(PROBLEM REQUIREMENTS): Among the entries below, which lines include the string "computer"? Show each one.

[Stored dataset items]
Segment Open

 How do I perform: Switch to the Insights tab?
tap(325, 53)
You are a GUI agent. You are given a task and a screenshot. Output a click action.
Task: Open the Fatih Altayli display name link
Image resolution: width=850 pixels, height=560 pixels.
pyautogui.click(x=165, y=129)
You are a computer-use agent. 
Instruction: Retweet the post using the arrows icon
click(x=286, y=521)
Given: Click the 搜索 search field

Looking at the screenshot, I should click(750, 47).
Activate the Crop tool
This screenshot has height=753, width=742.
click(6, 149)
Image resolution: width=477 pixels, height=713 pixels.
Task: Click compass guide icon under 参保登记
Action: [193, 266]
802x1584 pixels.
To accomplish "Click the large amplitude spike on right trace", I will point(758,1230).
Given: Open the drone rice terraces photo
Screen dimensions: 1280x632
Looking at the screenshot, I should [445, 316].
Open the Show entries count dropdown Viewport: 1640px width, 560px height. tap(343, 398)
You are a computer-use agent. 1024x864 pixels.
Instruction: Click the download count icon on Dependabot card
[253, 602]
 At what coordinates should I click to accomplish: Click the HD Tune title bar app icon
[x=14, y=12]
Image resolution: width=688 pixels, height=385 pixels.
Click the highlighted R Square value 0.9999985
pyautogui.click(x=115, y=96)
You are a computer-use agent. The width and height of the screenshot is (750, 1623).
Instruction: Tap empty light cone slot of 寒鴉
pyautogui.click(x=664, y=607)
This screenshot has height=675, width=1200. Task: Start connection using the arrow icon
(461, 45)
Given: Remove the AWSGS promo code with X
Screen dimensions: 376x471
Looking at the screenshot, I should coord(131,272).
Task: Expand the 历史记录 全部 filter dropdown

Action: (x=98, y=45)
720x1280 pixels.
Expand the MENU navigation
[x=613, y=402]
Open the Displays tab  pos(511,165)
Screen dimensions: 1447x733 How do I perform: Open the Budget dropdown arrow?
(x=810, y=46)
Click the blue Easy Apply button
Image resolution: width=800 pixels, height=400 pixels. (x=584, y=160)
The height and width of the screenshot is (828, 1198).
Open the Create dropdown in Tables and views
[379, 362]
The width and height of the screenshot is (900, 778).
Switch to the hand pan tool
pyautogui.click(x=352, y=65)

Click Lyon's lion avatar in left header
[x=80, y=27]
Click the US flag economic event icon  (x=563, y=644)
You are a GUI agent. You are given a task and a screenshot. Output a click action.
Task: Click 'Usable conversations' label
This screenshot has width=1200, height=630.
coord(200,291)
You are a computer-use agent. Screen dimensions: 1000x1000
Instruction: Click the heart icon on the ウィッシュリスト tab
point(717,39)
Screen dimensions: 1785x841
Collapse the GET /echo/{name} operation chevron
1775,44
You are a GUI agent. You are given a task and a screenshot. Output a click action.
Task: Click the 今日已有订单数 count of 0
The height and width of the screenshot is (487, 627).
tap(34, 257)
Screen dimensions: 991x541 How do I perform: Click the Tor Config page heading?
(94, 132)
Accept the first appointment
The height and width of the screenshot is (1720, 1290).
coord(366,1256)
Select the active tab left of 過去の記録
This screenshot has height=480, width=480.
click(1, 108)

Segment Closed

(RESPONSE BELOW):
You are a computer-use agent. 
You are a computer-use agent. 1024x864 pixels.
You are a computer-use agent. The width and height of the screenshot is (750, 1623).
You are a computer-use agent. Screen dimensions: 1000x1000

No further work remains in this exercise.